* [WRITTEN TASK A]:
Answer these questions using the article about the San Bernardino shooters' former neighbor:
(i) How old is Enrique Marquez?
(ii) In which city did Marquez become Farook's neighbor?
(iii) By what year was Marquez spending most of his time at Farook's home?

** Start EXCERPT PROVIDED **

California shooters' ex-neighbour charged with supporting terrorists

WASHINGTON/LOS ANGELES: A former neighbour suspected of supplying guns to the married couple who massacred 14 people in San Bernardino, California, was charged on Thursday with conspiring to provide material support to terrorists, the US Justice Department said.

Enrique Marquez, 24, a friend of Syed Rizwan Farook, 28, who launched the Islamic State-inspired attack on Dec. 2 with his wife, Tashfeen Malik, 29, also told investigators he and Farook plotted earlier mass casualty attacks, prosecutors said.

US Attorney Eileen Decker said the two men conspired to commit "vicious" assaults on targets including a California community college and a state highway during rush hour.

"Even though these plans were not carried out, Mr. Marquez's criminal conduct deeply affected San Bernardino ... and the entire United States when the guns purchased by Marquez were used to kill 14 innocent people and wound many others," Decker said in a written statement.

Decker said there was no evidence that Marquez took part in Dec. 2 attack or had prior knowledge of it. He was arrested on Thursday, authorities said, and was expected to make an initial appearance in federal court later on Thursday.

According to an affidavit filed by prosecutors, the two men met in 2005 when Marquez became Farook's neighbour in Riverside, California.

Farook introduced Marquez to radical Islamist ideology, prosecutors said, and by 2011 Marquez was spending most of his time at Farook's home listening to lectures and watching videos with extremist content.

** End EXCERPT PROVIDED **
** Start GIVEN ENTRIES **

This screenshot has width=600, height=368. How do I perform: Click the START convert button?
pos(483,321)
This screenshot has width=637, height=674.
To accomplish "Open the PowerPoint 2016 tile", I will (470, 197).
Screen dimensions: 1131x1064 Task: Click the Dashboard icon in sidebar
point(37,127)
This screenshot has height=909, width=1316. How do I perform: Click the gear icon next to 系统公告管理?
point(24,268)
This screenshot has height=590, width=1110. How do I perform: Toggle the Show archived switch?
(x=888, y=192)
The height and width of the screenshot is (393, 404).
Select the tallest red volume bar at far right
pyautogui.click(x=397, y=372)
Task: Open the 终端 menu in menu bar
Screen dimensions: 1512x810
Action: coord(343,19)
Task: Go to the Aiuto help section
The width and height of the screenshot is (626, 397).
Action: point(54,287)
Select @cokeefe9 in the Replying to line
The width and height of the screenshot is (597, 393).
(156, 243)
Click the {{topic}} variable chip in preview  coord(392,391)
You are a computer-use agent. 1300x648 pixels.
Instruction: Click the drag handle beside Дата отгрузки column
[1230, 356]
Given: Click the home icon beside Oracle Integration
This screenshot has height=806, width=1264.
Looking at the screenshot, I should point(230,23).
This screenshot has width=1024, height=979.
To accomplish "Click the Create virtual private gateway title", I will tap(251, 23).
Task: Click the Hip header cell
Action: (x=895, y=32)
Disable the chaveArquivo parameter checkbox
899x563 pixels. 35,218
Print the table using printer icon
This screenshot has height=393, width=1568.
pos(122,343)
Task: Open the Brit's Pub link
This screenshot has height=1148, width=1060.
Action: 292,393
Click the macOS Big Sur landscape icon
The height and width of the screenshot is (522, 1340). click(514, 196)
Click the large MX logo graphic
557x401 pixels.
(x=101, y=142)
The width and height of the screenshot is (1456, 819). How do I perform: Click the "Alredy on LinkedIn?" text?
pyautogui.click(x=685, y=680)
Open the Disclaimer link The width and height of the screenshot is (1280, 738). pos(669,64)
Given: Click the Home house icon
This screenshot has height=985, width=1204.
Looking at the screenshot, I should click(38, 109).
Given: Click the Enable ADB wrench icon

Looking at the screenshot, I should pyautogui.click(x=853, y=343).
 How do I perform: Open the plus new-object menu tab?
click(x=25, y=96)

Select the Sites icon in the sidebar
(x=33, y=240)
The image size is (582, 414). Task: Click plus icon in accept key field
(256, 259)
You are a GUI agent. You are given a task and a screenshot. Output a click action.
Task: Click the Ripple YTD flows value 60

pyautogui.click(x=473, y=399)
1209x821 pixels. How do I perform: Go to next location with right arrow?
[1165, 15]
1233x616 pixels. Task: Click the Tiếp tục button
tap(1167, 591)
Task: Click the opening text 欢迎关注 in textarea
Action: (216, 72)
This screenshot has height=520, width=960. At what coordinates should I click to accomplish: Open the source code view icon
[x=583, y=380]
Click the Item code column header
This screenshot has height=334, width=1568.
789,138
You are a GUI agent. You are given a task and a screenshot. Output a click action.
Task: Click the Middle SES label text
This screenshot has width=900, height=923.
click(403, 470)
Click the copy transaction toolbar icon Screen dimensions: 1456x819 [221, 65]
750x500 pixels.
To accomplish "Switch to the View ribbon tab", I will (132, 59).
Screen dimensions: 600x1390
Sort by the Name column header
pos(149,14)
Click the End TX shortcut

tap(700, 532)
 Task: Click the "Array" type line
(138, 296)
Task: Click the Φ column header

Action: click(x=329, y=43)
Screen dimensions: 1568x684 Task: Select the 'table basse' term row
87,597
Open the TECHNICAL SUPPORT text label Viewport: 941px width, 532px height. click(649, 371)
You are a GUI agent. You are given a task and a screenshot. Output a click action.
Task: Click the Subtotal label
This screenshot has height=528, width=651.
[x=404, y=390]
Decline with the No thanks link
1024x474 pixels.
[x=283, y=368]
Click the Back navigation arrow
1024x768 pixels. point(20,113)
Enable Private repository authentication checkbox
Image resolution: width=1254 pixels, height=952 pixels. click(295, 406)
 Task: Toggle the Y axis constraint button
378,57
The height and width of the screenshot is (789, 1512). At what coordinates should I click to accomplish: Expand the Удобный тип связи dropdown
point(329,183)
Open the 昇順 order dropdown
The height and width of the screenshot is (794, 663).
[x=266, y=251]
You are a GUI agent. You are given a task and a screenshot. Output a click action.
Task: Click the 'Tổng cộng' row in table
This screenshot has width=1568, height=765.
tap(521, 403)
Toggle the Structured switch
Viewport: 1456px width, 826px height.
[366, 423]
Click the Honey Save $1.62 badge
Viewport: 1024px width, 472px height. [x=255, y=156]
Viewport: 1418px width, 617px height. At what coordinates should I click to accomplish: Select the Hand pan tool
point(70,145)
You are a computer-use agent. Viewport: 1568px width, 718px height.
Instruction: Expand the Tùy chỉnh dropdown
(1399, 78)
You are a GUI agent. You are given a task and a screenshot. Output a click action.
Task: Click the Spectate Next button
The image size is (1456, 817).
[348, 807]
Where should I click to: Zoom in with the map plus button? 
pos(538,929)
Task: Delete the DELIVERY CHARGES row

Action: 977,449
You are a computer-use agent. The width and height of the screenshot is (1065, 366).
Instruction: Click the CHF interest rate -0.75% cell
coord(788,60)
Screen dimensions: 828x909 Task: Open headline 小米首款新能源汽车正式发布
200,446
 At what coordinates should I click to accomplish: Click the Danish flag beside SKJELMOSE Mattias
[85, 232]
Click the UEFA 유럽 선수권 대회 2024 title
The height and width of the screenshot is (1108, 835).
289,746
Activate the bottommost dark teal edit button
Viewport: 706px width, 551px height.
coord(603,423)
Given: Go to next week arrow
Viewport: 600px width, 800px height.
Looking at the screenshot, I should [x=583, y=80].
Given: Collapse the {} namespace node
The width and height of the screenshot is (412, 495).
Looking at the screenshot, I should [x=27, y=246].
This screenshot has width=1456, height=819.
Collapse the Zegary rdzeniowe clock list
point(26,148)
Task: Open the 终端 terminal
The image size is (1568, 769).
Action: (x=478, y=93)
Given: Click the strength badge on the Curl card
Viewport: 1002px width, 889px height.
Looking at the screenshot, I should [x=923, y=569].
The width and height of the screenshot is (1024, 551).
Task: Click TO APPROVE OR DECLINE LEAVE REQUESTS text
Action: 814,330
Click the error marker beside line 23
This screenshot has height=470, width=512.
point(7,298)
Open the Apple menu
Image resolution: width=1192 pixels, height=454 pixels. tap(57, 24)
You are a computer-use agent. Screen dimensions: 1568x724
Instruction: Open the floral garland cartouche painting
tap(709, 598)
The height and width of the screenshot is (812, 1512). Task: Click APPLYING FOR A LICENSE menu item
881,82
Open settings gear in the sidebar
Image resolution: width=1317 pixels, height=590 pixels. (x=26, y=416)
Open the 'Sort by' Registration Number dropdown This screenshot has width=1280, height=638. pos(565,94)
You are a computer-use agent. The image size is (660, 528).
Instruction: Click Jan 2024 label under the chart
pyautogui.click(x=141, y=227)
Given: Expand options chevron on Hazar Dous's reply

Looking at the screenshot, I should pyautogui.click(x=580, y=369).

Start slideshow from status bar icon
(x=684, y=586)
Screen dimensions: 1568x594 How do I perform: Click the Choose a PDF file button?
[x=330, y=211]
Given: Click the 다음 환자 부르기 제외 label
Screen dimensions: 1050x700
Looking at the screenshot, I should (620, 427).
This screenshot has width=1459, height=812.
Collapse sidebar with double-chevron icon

** End GIVEN ENTRIES **

* [WRITTEN TASK B]:
Output the dataset entries from the first one up to and including the line with "point(37,127)" as a Markdown table with columns No. and Line, leaving out blank lines.

* [ANSWER A]:
(i) 24
(ii) Riverside, California
(iii) 2011

* [ANSWER B]:
| No. | Line |
|---|---|
| 1 | This screenshot has width=600, height=368. How do I perform: Click the START convert button? |
| 2 | pos(483,321) |
| 3 | This screenshot has width=637, height=674. |
| 4 | To accomplish "Open the PowerPoint 2016 tile", I will (470, 197). |
| 5 | Screen dimensions: 1131x1064 Task: Click the Dashboard icon in sidebar |
| 6 | point(37,127) |